People see through broken eyes, and pain, and years of built-up experiences. And then they see us through these lenses. Which means, they don’t even get a clear input of who we are! So how much less untainted do you think the output will be?!
To use an example from one of your favorite series, Kanda Land, the character, “Lina” (who you have yet to meet), is quite the embodiment of the black hole we feel we become on the inside when we lose sight of our own self, and have learned to, instead, rely heavily on these imperfect, outward mirrors.
When it comes to that point of desperate searching for validation in these reflections, other people’s faces nearly become our own face. What we see might as well be what’s in our two-dimensional mirror. And we begin to feel they reflect the only truth about us; and we lose sight of the truth. This leads to a snowball of desperateness and a deeper hole of reactions that we fall into.
I am one who struggles with some of these very things. I took a psychology class for a short time in college, and have continued to be interested in childhood and interpersonal psychology. One of the things I learned, is that we often form faulty boundaries as children, in response to these faulty reflections causing an issue of an unclear self, that we pick up in the faces of others.
An unstable family, inconsistent treatment, gaslighting, and other such events in a person’s life can lead to a diffused boundary. Basically, one that doesn’t even exist. And, rather, you cannot find where you end and the world begins. This very much explains the extreme and unhealthy reliance on outward mirrors. And, like our character, Lina, this can cause overwhelm with extreme people-pleasing tendencies, later on leading to apathy and nonchalance when those reactions and inconsistencies never change. Such as, when we reach adulthood and are burnt out from trying to make everyone happy, when none of our efforts were ever enough.

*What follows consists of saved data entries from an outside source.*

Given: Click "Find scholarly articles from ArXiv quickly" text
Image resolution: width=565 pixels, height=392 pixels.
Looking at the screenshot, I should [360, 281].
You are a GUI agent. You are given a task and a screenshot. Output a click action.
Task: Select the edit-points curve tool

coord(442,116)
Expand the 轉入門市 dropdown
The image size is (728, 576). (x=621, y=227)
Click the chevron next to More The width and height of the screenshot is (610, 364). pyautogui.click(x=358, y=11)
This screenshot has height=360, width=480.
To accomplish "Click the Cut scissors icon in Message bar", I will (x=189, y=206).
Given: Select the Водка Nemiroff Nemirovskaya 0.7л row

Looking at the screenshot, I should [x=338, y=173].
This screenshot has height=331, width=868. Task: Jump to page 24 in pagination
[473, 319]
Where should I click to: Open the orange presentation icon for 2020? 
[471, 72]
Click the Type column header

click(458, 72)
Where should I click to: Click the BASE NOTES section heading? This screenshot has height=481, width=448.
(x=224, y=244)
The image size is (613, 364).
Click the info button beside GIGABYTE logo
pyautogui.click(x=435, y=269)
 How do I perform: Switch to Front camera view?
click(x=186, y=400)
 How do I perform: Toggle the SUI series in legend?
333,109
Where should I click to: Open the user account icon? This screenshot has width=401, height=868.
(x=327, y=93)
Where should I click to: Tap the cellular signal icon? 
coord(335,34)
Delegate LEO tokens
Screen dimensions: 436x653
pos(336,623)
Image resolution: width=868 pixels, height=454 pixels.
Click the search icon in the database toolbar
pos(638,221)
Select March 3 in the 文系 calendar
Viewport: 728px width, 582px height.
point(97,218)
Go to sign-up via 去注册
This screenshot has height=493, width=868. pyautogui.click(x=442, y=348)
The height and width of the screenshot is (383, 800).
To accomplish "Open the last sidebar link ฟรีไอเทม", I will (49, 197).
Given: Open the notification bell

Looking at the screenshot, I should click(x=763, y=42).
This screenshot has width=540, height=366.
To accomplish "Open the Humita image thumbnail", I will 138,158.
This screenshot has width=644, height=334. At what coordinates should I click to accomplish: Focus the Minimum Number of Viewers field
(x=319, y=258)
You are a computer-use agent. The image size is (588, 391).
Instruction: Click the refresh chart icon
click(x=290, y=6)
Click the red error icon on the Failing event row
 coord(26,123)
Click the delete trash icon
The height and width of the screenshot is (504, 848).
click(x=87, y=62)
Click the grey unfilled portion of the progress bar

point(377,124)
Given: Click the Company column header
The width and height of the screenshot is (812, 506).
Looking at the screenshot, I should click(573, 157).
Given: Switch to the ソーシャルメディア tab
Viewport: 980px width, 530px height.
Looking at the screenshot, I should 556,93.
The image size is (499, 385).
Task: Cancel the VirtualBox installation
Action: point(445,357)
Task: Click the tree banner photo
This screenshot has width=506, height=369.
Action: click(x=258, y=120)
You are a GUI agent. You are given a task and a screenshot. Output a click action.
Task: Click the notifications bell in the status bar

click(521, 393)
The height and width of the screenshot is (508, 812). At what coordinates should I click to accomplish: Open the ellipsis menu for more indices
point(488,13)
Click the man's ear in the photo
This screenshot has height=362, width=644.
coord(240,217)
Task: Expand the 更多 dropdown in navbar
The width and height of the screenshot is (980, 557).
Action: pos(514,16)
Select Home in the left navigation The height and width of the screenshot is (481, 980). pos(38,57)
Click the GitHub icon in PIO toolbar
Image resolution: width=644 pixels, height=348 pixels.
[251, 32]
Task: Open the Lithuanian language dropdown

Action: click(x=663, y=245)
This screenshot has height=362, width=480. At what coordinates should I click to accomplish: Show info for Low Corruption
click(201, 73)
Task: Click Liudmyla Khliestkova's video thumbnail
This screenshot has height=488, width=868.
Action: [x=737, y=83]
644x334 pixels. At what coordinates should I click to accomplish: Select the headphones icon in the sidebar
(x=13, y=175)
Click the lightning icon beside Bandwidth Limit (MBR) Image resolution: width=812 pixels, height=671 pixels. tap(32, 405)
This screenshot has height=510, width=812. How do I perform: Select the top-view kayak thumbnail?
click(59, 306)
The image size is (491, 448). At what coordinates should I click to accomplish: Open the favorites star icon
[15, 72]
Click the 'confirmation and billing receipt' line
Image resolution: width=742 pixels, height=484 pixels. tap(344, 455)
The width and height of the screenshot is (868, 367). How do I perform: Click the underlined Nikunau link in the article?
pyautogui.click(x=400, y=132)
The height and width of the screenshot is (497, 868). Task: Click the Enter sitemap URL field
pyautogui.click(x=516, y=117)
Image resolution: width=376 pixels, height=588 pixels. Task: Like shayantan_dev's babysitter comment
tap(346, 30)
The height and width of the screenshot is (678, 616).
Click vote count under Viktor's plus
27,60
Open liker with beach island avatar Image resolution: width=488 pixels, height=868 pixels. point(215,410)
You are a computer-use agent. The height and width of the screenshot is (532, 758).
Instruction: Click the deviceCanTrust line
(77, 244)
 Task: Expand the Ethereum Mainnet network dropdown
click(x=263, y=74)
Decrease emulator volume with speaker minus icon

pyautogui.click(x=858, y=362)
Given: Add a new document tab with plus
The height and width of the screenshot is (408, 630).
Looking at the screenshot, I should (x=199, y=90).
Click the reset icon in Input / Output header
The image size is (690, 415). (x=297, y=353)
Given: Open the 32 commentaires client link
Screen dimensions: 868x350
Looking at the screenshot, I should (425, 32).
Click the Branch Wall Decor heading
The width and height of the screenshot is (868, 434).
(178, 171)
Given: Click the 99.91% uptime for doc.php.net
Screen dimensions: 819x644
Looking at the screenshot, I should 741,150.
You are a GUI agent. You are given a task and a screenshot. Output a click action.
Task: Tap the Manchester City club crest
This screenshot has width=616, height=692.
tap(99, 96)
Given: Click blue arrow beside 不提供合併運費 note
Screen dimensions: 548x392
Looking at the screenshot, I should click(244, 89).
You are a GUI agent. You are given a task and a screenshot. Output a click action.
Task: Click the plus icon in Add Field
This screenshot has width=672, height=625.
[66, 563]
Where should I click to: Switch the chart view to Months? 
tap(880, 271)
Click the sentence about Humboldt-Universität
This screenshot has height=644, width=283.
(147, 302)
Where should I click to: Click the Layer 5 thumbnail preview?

Both ends of this scale–high loss of self via people-pleasing, and apathy–are dangerous.
I’ve rummaged through both forests, and it was a very sudden switch from one end to the other. It happened as though I were a car that hit empty: ran just fine, until the gas ran out. And then the mask didn’t work anymore, and the spite was ten-folded and the insecurity was heightened by lack of the mask, causing apathy when the overwhelm hit a new and different high.
So, what do we do, then? Never take a mirror’s opinion? No, not particularly. BUT, we ought to have a steady core of self vision. And I don’t even mean introspection; though this can be good to make positive tweaks when necessary. I mean holding sight of the truth of who we are.
A couple ways that we can spot these faulty mirrors and stop taking these broken reflections to heart, are:
1. By understanding that we don’t deserve to be treated like we’re not enough. All of us are human, and none of us are perfect. Your mom, your teacher, your uncle, your friend, your bully; none of them are in a place that gives them any right to make you feel less-than.
2. Start storing up a filter in yourself. When words are spoken to you and they cause you to feel hopeless and lost, shred them. Those words are not the ones that will lead you to truth.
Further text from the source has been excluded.